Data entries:

⟨

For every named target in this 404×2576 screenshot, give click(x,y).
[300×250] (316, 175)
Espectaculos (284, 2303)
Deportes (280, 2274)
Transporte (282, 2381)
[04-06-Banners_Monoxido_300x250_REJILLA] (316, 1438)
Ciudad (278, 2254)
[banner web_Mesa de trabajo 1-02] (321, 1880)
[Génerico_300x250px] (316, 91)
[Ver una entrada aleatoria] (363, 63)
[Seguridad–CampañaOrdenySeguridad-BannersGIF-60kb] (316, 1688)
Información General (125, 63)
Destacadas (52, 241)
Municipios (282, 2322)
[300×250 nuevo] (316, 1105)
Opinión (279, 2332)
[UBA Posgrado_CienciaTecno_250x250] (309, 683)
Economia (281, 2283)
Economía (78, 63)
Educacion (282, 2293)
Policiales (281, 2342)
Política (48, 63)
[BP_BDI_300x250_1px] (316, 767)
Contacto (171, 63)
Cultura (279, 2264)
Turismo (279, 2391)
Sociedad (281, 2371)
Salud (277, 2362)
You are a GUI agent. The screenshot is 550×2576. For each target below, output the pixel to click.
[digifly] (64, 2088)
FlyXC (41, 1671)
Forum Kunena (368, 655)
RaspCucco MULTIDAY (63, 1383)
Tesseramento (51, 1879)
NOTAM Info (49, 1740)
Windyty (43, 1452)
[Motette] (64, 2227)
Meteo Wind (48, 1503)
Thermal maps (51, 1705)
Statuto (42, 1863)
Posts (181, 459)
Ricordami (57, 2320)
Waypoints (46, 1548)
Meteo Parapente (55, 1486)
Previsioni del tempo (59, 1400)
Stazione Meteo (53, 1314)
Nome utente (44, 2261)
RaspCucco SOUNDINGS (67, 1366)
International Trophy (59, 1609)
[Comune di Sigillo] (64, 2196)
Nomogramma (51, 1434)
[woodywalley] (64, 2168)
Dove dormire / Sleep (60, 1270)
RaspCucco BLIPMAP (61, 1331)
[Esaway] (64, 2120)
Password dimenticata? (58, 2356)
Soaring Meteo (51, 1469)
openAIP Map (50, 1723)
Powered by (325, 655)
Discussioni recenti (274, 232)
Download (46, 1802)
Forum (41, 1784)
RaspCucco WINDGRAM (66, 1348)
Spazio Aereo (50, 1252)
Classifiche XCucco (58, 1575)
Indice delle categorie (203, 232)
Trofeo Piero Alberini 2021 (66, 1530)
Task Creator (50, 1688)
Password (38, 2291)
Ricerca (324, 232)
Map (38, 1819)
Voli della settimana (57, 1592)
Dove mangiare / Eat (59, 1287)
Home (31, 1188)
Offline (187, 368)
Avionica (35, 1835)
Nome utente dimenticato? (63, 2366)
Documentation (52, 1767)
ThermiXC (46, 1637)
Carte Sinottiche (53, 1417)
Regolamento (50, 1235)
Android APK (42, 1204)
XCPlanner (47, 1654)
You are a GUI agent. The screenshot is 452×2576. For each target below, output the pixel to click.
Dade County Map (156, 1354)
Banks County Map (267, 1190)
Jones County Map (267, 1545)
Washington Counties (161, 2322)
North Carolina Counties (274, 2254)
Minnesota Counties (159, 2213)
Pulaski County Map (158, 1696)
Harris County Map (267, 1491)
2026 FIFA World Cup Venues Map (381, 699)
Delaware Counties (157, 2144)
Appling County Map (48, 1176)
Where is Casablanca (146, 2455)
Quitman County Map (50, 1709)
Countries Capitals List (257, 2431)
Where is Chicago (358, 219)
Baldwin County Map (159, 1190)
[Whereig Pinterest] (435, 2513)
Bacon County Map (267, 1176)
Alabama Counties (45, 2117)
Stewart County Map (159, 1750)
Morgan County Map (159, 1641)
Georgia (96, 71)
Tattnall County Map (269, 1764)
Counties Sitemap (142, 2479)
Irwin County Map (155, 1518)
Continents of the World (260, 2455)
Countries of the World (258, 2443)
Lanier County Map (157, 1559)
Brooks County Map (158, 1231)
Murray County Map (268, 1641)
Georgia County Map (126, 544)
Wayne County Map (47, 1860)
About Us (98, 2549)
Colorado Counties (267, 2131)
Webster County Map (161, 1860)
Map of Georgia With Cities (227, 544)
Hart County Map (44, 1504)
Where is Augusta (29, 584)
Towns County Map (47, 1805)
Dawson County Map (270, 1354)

⟩

Aim of the task:
Make an exact transcription of all the records.

Your solution:
For every named target in this 404×2576 screenshot, give click(x,y).
[300×250] (316, 175)
Espectaculos (284, 2303)
Deportes (280, 2274)
Transporte (282, 2381)
[04-06-Banners_Monoxido_300x250_REJILLA] (316, 1438)
Ciudad (278, 2254)
[banner web_Mesa de trabajo 1-02] (321, 1880)
[Génerico_300x250px] (316, 91)
[Ver una entrada aleatoria] (363, 63)
[Seguridad–CampañaOrdenySeguridad-BannersGIF-60kb] (316, 1688)
Información General (125, 63)
Destacadas (52, 241)
Municipios (282, 2322)
[300×250 nuevo] (316, 1105)
Opinión (279, 2332)
[UBA Posgrado_CienciaTecno_250x250] (309, 683)
Economia (281, 2283)
Economía (78, 63)
Educacion (282, 2293)
Policiales (281, 2342)
Política (48, 63)
[BP_BDI_300x250_1px] (316, 767)
Contacto (171, 63)
Cultura (279, 2264)
Turismo (279, 2391)
Sociedad (281, 2371)
Salud (277, 2362)
You are a GUI agent. The screenshot is 550×2576. For each target below, output the pixel to click.
[digifly] (64, 2088)
FlyXC (41, 1671)
Forum Kunena (368, 655)
RaspCucco MULTIDAY (63, 1383)
Tesseramento (51, 1879)
NOTAM Info (49, 1740)
Windyty (43, 1452)
[Motette] (64, 2227)
Meteo Wind (48, 1503)
Thermal maps (51, 1705)
Statuto (42, 1863)
Posts (181, 459)
Ricordami (57, 2320)
Waypoints (46, 1548)
Meteo Parapente (55, 1486)
Previsioni del tempo (59, 1400)
Stazione Meteo (53, 1314)
Nome utente (44, 2261)
RaspCucco SOUNDINGS (67, 1366)
International Trophy (59, 1609)
[Comune di Sigillo] (64, 2196)
Nomogramma (51, 1434)
[woodywalley] (64, 2168)
Dove dormire / Sleep (60, 1270)
RaspCucco BLIPMAP (61, 1331)
[Esaway] (64, 2120)
Password dimenticata? (58, 2356)
Soaring Meteo (51, 1469)
openAIP Map (50, 1723)
Powered by (325, 655)
Discussioni recenti (274, 232)
Download (46, 1802)
Forum (41, 1784)
RaspCucco WINDGRAM (66, 1348)
Spazio Aereo (50, 1252)
Classifiche XCucco (58, 1575)
Indice delle categorie (203, 232)
Trofeo Piero Alberini 2021 (66, 1530)
Task Creator (50, 1688)
Password (38, 2291)
Ricerca (324, 232)
Map (38, 1819)
Voli della settimana (57, 1592)
Dove mangiare / Eat (59, 1287)
Home (31, 1188)
Offline (187, 368)
Avionica (35, 1835)
Nome utente dimenticato? (63, 2366)
Documentation (52, 1767)
ThermiXC (46, 1637)
Carte Sinottiche (53, 1417)
Regolamento (50, 1235)
Android APK (42, 1204)
XCPlanner (47, 1654)
You are a GUI agent. The screenshot is 452×2576. For each target below, output the pixel to click.
Dade County Map (156, 1354)
Banks County Map (267, 1190)
Jones County Map (267, 1545)
Washington Counties (161, 2322)
North Carolina Counties (274, 2254)
Minnesota Counties (159, 2213)
Pulaski County Map (158, 1696)
Harris County Map (267, 1491)
2026 FIFA World Cup Venues Map (381, 699)
Delaware Counties (157, 2144)
Appling County Map (48, 1176)
Where is Casablanca (146, 2455)
Quitman County Map (50, 1709)
Countries Capitals List (257, 2431)
Where is Chicago (358, 219)
Baldwin County Map (159, 1190)
[Whereig Pinterest] (435, 2513)
Bacon County Map (267, 1176)
Alabama Counties (45, 2117)
Stewart County Map (159, 1750)
Morgan County Map (159, 1641)
Georgia (96, 71)
Tattnall County Map (269, 1764)
Counties Sitemap (142, 2479)
Irwin County Map (155, 1518)
Continents of the World (260, 2455)
Countries of the World (258, 2443)
Lanier County Map (157, 1559)
Brooks County Map (158, 1231)
Murray County Map (268, 1641)
Georgia County Map (126, 544)
Wayne County Map (47, 1860)
About Us (98, 2549)
Colorado Counties (267, 2131)
Webster County Map (161, 1860)
Map of Georgia With Cities (227, 544)
Hart County Map (44, 1504)
Where is Augusta (29, 584)
Towns County Map (47, 1805)
Dawson County Map (270, 1354)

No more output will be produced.